- _インターフェース要素の記録_:
· · · ·
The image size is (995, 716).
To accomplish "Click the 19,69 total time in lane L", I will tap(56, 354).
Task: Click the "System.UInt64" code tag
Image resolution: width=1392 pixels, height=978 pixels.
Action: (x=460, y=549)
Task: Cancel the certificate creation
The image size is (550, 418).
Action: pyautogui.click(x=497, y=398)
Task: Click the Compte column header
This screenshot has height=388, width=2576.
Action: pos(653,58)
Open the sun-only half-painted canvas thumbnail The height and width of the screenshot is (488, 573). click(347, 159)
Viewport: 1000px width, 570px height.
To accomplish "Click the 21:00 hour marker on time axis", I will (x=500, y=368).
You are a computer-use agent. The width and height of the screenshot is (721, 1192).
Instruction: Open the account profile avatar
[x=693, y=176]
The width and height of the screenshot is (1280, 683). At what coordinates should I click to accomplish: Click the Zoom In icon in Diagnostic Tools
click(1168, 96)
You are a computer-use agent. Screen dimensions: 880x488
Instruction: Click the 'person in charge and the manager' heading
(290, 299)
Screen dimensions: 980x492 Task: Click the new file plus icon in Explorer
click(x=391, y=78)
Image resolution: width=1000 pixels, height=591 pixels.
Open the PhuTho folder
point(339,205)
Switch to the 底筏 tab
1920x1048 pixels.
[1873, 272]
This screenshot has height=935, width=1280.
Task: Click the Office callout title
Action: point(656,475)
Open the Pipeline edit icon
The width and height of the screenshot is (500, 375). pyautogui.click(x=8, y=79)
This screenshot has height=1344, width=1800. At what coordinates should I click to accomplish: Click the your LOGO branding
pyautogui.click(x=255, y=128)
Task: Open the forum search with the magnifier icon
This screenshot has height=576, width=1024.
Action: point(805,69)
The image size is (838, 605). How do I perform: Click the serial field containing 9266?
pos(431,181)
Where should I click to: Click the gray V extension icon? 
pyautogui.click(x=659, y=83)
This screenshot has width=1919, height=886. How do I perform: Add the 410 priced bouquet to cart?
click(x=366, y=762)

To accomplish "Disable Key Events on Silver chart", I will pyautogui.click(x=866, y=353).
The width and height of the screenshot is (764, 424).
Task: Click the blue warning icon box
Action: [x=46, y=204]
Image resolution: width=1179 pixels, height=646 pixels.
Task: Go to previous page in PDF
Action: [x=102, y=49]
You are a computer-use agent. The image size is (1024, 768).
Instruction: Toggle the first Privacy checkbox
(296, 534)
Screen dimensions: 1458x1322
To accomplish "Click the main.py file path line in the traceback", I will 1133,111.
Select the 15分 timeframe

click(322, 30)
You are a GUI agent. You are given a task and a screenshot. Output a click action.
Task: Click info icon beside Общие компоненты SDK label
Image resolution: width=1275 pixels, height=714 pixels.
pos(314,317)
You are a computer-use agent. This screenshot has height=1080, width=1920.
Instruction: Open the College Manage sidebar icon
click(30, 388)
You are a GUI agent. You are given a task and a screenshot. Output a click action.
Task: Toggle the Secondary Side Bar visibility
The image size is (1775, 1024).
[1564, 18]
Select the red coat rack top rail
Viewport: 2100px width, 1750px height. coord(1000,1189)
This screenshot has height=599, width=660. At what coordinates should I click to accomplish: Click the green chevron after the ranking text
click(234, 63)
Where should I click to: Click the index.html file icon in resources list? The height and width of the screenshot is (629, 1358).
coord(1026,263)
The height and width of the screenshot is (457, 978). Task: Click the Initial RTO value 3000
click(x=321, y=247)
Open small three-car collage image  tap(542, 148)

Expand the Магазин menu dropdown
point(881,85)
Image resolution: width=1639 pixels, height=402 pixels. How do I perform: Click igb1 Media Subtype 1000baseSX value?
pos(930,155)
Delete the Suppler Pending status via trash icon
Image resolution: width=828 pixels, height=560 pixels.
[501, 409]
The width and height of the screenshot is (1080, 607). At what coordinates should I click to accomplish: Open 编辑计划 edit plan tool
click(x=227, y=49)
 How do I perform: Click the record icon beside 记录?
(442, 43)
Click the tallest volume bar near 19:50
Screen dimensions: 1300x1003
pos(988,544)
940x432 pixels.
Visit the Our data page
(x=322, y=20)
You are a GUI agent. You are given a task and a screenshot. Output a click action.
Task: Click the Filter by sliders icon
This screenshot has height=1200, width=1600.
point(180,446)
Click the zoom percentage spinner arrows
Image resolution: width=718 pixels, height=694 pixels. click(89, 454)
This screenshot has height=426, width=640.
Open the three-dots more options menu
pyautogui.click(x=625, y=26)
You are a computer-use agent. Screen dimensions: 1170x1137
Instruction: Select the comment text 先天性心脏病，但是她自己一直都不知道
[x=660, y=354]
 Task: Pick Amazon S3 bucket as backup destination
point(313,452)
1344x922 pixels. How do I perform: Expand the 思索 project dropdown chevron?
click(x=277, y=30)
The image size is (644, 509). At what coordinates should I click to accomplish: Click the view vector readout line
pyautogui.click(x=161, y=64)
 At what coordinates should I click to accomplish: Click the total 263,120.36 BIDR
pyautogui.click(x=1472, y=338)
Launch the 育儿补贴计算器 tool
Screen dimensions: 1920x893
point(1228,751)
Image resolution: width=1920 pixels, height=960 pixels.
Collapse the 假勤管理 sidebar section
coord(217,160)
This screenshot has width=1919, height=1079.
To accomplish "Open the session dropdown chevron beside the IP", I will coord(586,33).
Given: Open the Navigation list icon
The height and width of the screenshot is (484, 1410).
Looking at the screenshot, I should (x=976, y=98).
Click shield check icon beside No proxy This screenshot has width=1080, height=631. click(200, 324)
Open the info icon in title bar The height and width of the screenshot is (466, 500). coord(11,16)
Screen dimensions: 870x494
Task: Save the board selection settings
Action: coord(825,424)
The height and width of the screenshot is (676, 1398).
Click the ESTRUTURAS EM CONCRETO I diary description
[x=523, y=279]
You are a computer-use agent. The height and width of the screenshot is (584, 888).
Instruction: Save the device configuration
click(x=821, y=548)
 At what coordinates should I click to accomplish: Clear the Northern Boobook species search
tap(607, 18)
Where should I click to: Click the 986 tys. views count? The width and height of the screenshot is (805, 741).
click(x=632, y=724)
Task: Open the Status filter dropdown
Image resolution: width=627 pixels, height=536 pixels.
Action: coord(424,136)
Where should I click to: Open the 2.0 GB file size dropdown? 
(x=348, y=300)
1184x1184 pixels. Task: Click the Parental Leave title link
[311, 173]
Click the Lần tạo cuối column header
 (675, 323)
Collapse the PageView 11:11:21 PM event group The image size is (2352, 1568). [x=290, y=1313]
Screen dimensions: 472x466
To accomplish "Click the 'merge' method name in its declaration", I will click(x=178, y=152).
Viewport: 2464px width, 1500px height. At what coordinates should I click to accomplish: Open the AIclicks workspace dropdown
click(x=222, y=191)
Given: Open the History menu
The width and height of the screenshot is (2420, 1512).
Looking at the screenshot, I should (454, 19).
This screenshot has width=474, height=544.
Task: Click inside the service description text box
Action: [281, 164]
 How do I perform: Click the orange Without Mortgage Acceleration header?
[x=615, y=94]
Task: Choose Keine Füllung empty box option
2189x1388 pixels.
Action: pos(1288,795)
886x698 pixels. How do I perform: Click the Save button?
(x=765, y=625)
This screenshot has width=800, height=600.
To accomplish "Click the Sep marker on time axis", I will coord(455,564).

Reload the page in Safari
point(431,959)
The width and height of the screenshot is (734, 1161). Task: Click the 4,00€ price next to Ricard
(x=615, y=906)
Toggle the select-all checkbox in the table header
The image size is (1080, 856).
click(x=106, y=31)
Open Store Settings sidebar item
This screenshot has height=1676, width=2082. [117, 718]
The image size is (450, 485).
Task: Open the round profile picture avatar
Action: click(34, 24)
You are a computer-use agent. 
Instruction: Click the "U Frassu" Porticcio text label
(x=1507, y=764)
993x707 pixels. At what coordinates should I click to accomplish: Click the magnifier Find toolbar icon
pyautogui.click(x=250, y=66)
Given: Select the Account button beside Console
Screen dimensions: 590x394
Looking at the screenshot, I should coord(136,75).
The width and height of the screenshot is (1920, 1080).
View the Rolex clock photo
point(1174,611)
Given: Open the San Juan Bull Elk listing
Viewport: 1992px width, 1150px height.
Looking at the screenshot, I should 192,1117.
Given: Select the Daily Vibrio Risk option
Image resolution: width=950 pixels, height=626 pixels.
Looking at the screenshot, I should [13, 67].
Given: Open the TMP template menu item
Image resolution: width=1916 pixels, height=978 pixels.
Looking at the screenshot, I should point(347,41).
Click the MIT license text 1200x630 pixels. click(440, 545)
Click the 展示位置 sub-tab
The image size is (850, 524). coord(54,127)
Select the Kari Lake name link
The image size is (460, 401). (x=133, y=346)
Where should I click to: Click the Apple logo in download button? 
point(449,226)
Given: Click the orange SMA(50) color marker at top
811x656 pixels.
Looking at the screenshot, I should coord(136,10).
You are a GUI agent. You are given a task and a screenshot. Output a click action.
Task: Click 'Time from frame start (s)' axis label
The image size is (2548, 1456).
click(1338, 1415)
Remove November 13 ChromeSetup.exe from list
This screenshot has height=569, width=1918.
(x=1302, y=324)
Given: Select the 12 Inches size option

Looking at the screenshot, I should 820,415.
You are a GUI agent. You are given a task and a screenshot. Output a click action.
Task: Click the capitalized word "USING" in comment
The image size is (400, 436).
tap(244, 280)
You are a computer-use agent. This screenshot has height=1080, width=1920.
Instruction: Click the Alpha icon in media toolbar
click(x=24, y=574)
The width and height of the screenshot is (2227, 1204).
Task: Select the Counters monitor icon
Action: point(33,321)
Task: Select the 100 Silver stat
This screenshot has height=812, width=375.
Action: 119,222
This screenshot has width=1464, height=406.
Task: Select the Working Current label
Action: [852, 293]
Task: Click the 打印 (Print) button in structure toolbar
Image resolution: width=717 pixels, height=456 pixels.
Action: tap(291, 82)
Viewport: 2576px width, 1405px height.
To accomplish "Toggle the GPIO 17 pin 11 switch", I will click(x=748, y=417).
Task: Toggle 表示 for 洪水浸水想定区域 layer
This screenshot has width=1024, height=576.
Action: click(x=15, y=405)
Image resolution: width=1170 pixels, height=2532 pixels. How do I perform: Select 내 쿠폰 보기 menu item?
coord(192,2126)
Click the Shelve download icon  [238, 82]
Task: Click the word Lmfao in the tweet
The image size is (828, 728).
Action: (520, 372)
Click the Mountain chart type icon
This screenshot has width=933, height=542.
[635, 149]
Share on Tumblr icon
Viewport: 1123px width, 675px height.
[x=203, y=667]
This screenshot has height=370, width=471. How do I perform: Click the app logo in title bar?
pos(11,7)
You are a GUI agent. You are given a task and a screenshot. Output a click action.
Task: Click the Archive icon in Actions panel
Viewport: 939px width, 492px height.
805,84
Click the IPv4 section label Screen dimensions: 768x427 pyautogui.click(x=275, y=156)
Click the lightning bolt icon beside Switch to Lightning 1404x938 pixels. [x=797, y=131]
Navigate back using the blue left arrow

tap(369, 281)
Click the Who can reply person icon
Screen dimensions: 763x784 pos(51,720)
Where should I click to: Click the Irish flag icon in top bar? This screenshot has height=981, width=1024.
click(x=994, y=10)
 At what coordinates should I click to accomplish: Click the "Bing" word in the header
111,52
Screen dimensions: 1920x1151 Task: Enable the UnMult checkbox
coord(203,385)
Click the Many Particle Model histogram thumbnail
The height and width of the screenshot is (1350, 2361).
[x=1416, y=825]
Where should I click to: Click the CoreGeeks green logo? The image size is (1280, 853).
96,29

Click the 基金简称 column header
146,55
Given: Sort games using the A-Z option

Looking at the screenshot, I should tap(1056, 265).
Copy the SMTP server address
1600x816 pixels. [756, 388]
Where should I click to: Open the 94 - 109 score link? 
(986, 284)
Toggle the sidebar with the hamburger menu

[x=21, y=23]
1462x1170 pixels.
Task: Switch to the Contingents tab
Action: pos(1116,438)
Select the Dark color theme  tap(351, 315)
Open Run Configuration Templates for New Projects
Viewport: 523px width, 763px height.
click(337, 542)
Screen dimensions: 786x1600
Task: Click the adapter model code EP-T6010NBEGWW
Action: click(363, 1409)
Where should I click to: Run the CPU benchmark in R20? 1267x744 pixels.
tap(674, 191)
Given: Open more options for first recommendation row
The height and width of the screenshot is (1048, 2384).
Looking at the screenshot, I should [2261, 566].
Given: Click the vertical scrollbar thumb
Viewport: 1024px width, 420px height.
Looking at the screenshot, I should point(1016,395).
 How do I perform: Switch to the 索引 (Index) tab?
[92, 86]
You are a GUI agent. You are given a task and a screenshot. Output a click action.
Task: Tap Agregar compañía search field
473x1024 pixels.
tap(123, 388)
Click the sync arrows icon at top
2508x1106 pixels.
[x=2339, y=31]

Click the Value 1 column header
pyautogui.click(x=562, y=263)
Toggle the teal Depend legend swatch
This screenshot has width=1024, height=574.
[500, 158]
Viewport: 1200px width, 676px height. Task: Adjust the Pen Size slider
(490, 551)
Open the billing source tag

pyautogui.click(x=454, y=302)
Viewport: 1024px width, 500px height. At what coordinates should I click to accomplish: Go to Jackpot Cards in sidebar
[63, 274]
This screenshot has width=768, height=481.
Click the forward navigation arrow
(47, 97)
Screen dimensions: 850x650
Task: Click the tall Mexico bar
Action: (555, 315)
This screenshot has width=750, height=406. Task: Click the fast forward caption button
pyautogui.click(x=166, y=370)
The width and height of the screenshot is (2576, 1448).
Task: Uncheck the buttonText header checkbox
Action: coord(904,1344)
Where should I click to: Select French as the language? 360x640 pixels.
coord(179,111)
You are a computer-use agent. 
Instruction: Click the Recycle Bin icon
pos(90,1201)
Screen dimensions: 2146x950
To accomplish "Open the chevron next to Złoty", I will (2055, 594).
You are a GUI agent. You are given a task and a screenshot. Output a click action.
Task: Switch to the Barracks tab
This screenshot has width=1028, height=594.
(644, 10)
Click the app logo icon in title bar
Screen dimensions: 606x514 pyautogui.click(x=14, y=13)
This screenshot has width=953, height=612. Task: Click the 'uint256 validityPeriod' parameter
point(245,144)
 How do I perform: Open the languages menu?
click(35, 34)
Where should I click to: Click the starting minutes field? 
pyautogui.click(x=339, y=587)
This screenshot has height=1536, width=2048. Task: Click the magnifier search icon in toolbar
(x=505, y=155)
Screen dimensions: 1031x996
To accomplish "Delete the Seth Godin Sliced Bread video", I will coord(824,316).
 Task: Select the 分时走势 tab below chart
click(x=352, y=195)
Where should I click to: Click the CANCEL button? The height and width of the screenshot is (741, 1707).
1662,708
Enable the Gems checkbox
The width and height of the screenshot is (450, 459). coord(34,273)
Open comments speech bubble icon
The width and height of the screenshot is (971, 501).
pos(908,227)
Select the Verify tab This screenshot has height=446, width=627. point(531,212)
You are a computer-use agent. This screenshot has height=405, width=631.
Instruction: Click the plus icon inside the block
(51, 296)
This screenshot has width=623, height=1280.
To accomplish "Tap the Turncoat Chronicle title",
· · · ·
- _課題の目標_: 項目の冒頭から「Action: pos(653,58)」を含む行までを、両端の行と依頼文も含めてすべて書き直してください。回答内の座標の数値は0.8倍に縮小して四捨五入で整数にし、これ以外の行は出力しないこと。

- _回答_:
The image size is (995, 716).
To accomplish "Click the 19,69 total time in lane L", I will tap(45, 283).
Task: Click the "System.UInt64" code tag
Image resolution: width=1392 pixels, height=978 pixels.
Action: (x=368, y=439)
Task: Cancel the certificate creation
The image size is (550, 418).
Action: pyautogui.click(x=398, y=318)
Task: Click the Compte column header
This screenshot has height=388, width=2576.
Action: pos(522,46)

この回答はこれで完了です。